ワールドカップトライアスロン予算可決

ワールドカップトライアスロン予算可決

 7月28日からはじまった臨時市議会は、石垣市からワールドカップトライアスロン公認料の一部となる1496万円(ITUへ)が追加された予算案が出され、7月29日の行財政委員会の審議を経て30日午前10時から本会議で審議された。石垣市から1496万円のITUへ拠出する額が追加された予算案が同委員会から報告。本会議で反対賛成両意見が出されたあと採決がとられた。反対意見は、石垣市当局のトライアスロン資金捻出に関し補助金を申請するなどの努力不足と、議会軽視の姿勢を糾弾。賛成意見は教育的な効果・経済的な効果を述べて、相変わらず議論にはならず。採決となった。与党で反対だった前津議員が賛成に回り、野党の上門議員、小底議員が賛成して、賛成多数で可決。来年のワールドカップ開催が無事可能となった。市役所の建物全体で安堵のため息が聞こえてきそうな一瞬だった。当初、石垣市財政からの拠出がトライアスロン公認料のほとんどを占めると思われて、誤解が渦巻いたのがはじまり。当局の間違いもあり6月定例市議会での上程を取りやめるなどして、今回10%に減額して再度の上程。落ち着くところに落ち着いた模様。野党議員が怒るのは、市の姿勢。市当局の財政健全化の取り組みに、市の施設使用料など様々な市民負担を実行する中、トライアスロンへの取り組みが特別になっていることへの不満から今回の騒ぎが勃発。説明不足のスタートといえる。石垣市から拠出する金額は、開催にかかる経費(1億ともいわれる)のごく一部に過ぎず(公認料総枠3000万の一部)、広告スポンサーからの資金の多さを勘定に入れないままに、野党議員は市側の負担の不平をぶちまけた形。当局の説明不足があるも、情報をつかみ得ずに国際大会の全体像・位置づけを把握しないまま、不満を募らせた今回のバタバタ劇。不平感情が先行してしまって、刃の納めどころに困ったところもあるような・・・。13回を重ねて、未だITU・JTUの活動の全貌を紹介できていないままに開催を続けてきた当局・議会の頼りなさもある。世界でITU主催のトライアスロンは15回開催され、その中の一回が石垣島での開催。
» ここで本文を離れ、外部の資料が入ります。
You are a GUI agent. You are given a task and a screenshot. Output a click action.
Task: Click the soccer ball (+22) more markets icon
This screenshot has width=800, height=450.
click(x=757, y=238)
世界選手権が1989年にスタートして日々進化する競技種目。であれば、世界大会の存在は大のはずが、どうもそこまで把握が進まない。世界のトップアスリートにはランキングに影響する大会は重要であり、石垣島がトップアスリートから注目されて当然。選手の気持ちを推し量れば、競技する彼らの姿も違って見えてくる。そこを市民とともにつかみ得ていないのが弱点。まず浸透に成功していない。国内のランキング戦でも石垣島大会は特別扱いのレースになっている。ITU主催の石垣島大会と東京で行われているJTU主催の東京港大会の2レースが「トップオブザトップレース」と冠されている。(多分、石垣島がITU主催のワールドカップを手放せば、未だJTU主催の世界選手権でしかない東京港大会が、名乗りを上げて獲得する可能性がないとも限らない。)国内ランキング戦の開幕戦が石垣島大会で、そして最終戦がそのJTU主催の東京港大会。順位に与えられるポイントも、1.2倍で、格下のITU主催コンチネンタル大会の天草、蒲郡、七ヶ浜の3大会で1倍、ほかの格下レースは0.8倍と、石垣島大会と東京港大会は、「トップオブザトップ」のレースとして選定され、選手から観れば、獲得ポイントが違えば自然に重要視されてくる。石垣島大会に出場する選手には、大事なレースになる理由がそこにある。そこまで理解しなければ、まず、石垣島大会の位置づけは見えない。見えなければ価値がわからないまま放棄することになりかねない。今はJTU主催の東京港大会だが、ITU主催の世界ツアーレースに組まれれば、大都市開催であれば盛り上げは格段に力が入る。石垣島大会はマクドナルド会長の好意で開催が維持されているとすれば、相当その意を削いだことになるかも。可能性はある。石垣市民の大多数の無関心さをデータに出したアンケート結果は何より大きく傷つけたことは間違いない。のしかかる重税と、生活費に追われる市民の気持ちとしては、がんばり甲斐ある政治を議員らには期待したい。サラリーマンも、民間社長も、フリーターも、本当に歯をくいしばっているのですよ。多分、5万程度の都市でできる大会ではない。それを実現してきた誇りは、市民が共有できるようにすべきであって、一部の人が自慢し、喜ぶだけの大会にしてはならないはず。ましてや勇んで引きずり下ろしてそれが手柄になるわけもない。今回のことから、よもや蒲郡のようにコンチネンタル大会に格下げになることは今後あるのか。そのつもりでITUはいないか。当局にはいろんな説明がほしいところだ。外に向けて取り返しのつかない事態を生んだのではないか。勘違いと感情論で騒ぎを持ってしまったのではないか。様々に不安が募るドタバタ劇だった。ところで、トライアスロンでは北京五輪大会への切符は、5名が獲得。女子は石垣島大会でデッドヒートを演じた井出樹里、3回目の出場を決めた37才庭田清美が出場権する。また上田藍がアジア選手権広州大会で優勝して1枠獲得で出場権をもぎとる。男子は、石垣島大会で踏ん張った田山寛豪とアジアトライアスロン選手権広州大会で優勝したばかりの山本良介が獲得。彼も自身で1枠を獲得し出場権をもぎとったことになる。5人の健闘を祈りたい。主人公たちを忘れるほど、ワールド大会の行方を心配したということか。なんと、6月14日のやいまニュースに五輪決定を大きく取り上げていない。問題は足下にもあった。